How could I use float16 to train yolov3? The scripts keep giving me error messages

raise MXNetError(py_str(_LIB.MXGetLastError()))
mxnet.base.MXNetError: Error in operator yolov3loss0_broadcast_mul1: [14:27:23] c:\jenkins\workspace\mxnet-tag\mxnet\src\io…/operator/elemwise_op_common.h:133: Check failed: assign(&dattr, (*vec)[i]) Incompatible attr in node yolov3loss0_broadcast_mul1 at 1-th input: expected float16, got float32

What I tried

# convert net and async_net to float16
net.cast('float16')
async_net.cast('float16')        
train(net, train_data, val_data, eval_metric, ctx, args)

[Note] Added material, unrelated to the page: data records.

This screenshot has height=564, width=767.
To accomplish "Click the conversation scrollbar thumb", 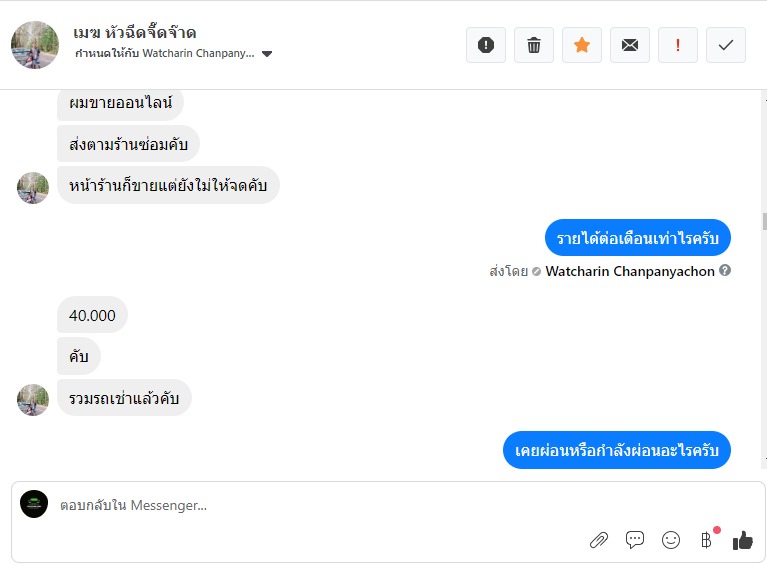I will coord(763,221).
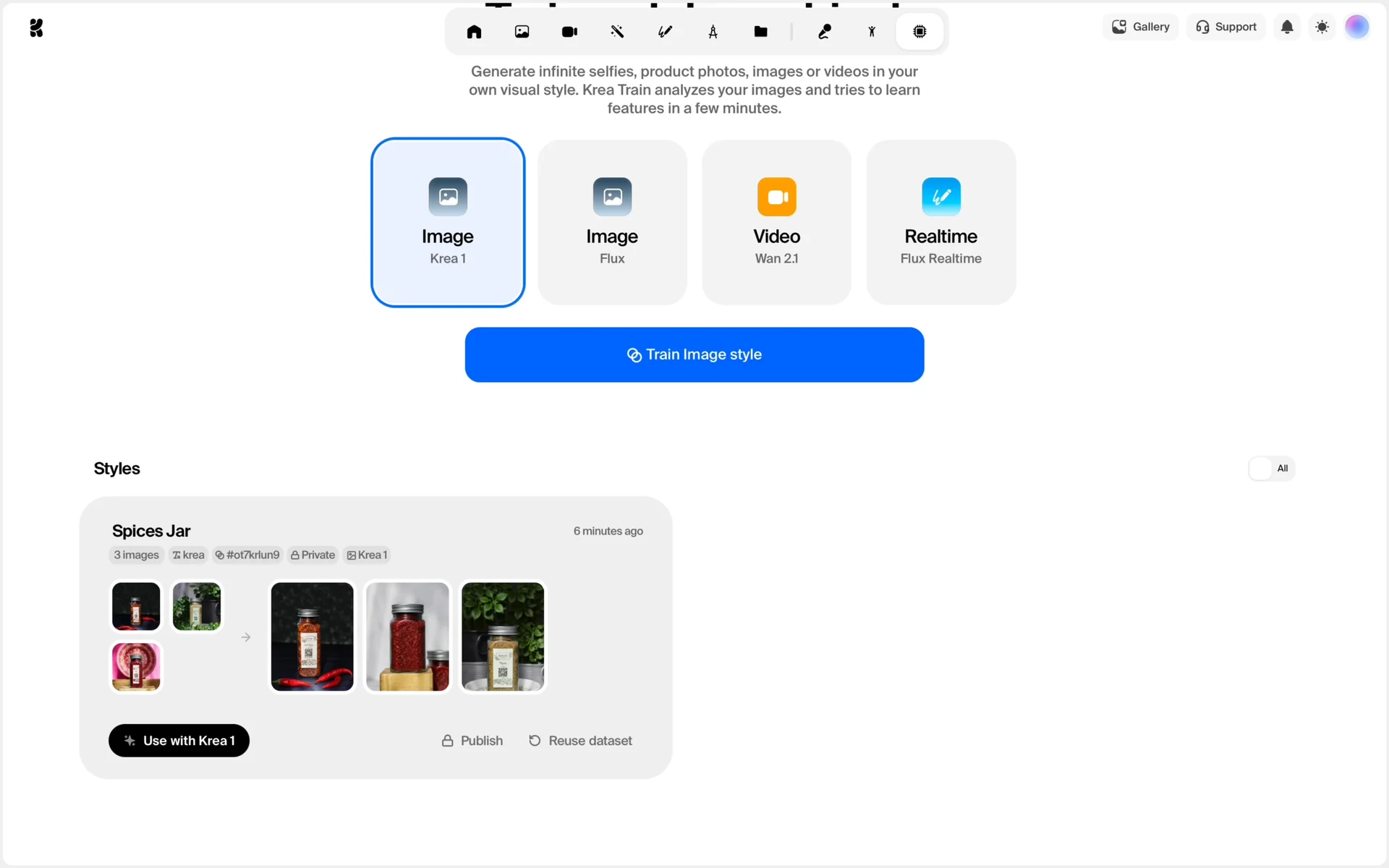The height and width of the screenshot is (868, 1389).
Task: Open the human figure Motion tool
Action: (x=872, y=32)
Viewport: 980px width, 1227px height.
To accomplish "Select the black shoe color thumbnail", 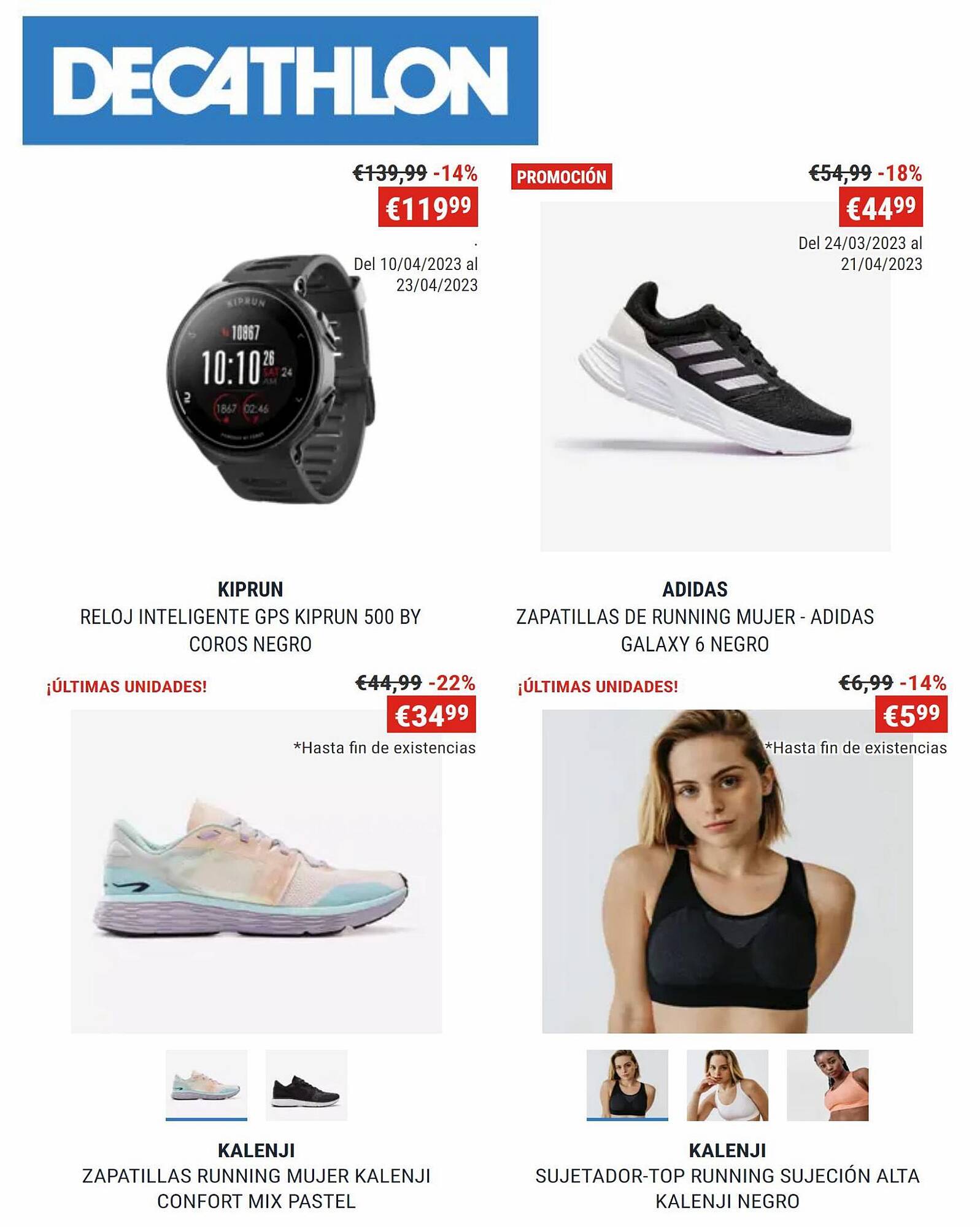I will [x=306, y=1085].
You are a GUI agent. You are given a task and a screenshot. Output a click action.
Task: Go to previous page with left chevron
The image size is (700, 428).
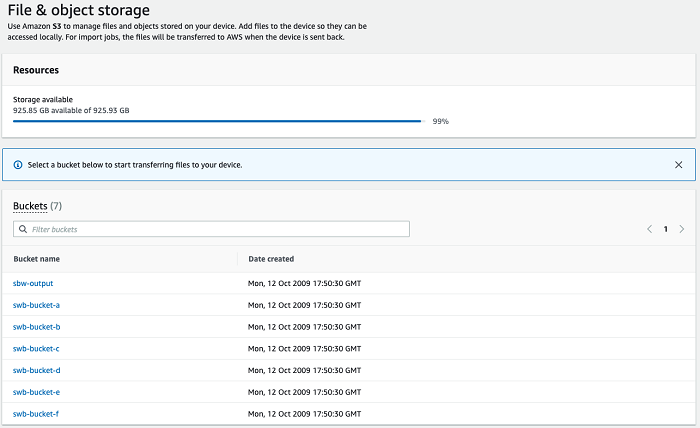coord(649,229)
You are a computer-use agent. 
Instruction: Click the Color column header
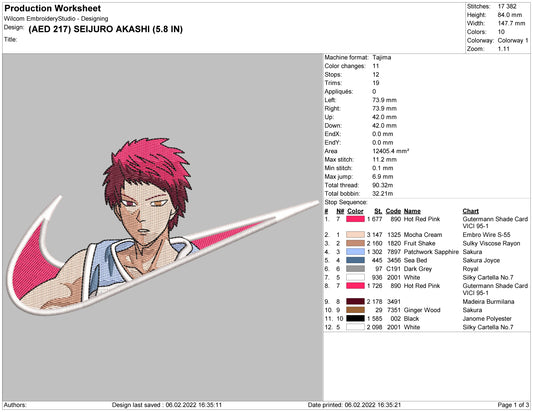click(x=355, y=211)
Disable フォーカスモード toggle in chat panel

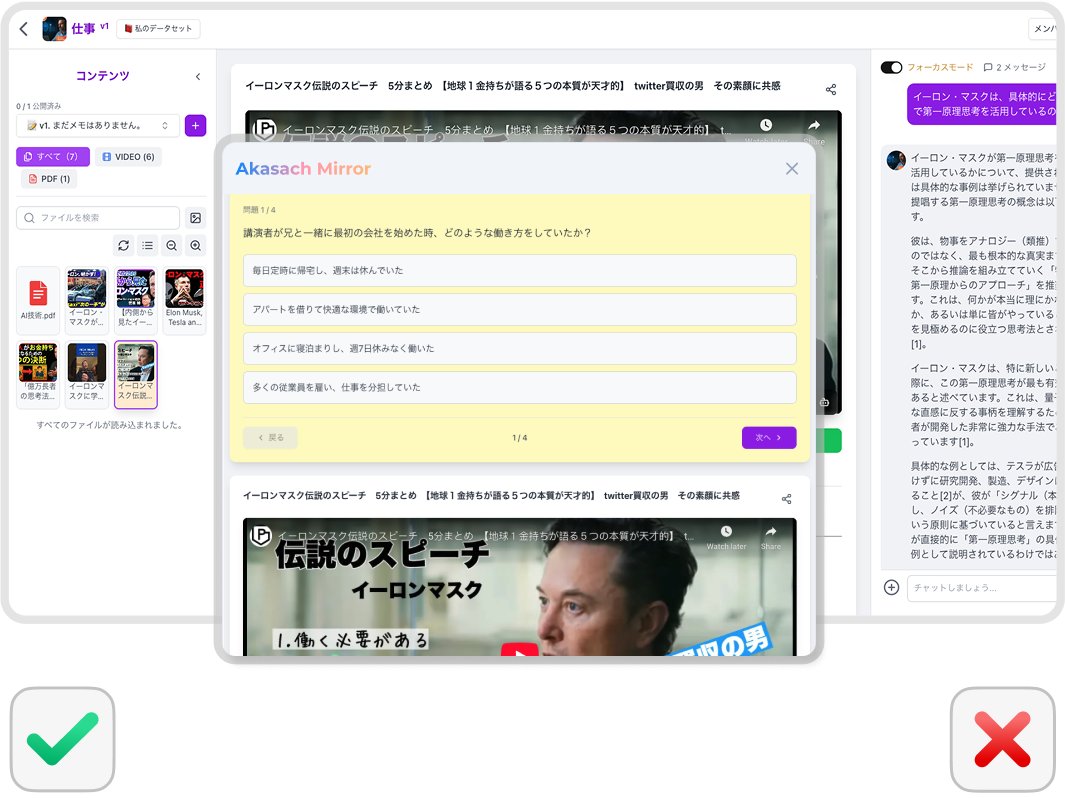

Convert input image and some data to float16

data = gluon.utils.split_and_load(batch[0].astype('float16'), ctx_list=ctx, batch_axis=0)
fixed_targets = [gluon.utils.split_and_load(batch[it].astype('float16'), ctx_list=ctx, batch_axis=0) for it in range(1, 6)]
gt_boxes = gluon.utils.split_and_load(batch[6].astype('float16'), ctx_list=ctx, batch_axis=0)

#Error throw at this line
obj_loss, center_loss, scale_loss, cls_loss = net(x.astype('float16'), gt_boxes[ix], *[ft[ix] for ft in fixed_targets])

Not sure which input data I haven’t converted to float16


#2

Do you also have test or validation data being used in the training loop? In happened to me twice to have an expected float16, got float32 error because I converted only train data and not validation data.


#3

I comment out the codes of validate, still the same issue


#4

As you found here indeed, there’s no current support for the provided script for float16 support.

I tried to have a quick look and it seems that float32 is quite deeply embedded at several level, from the target generation to the transforms and losses.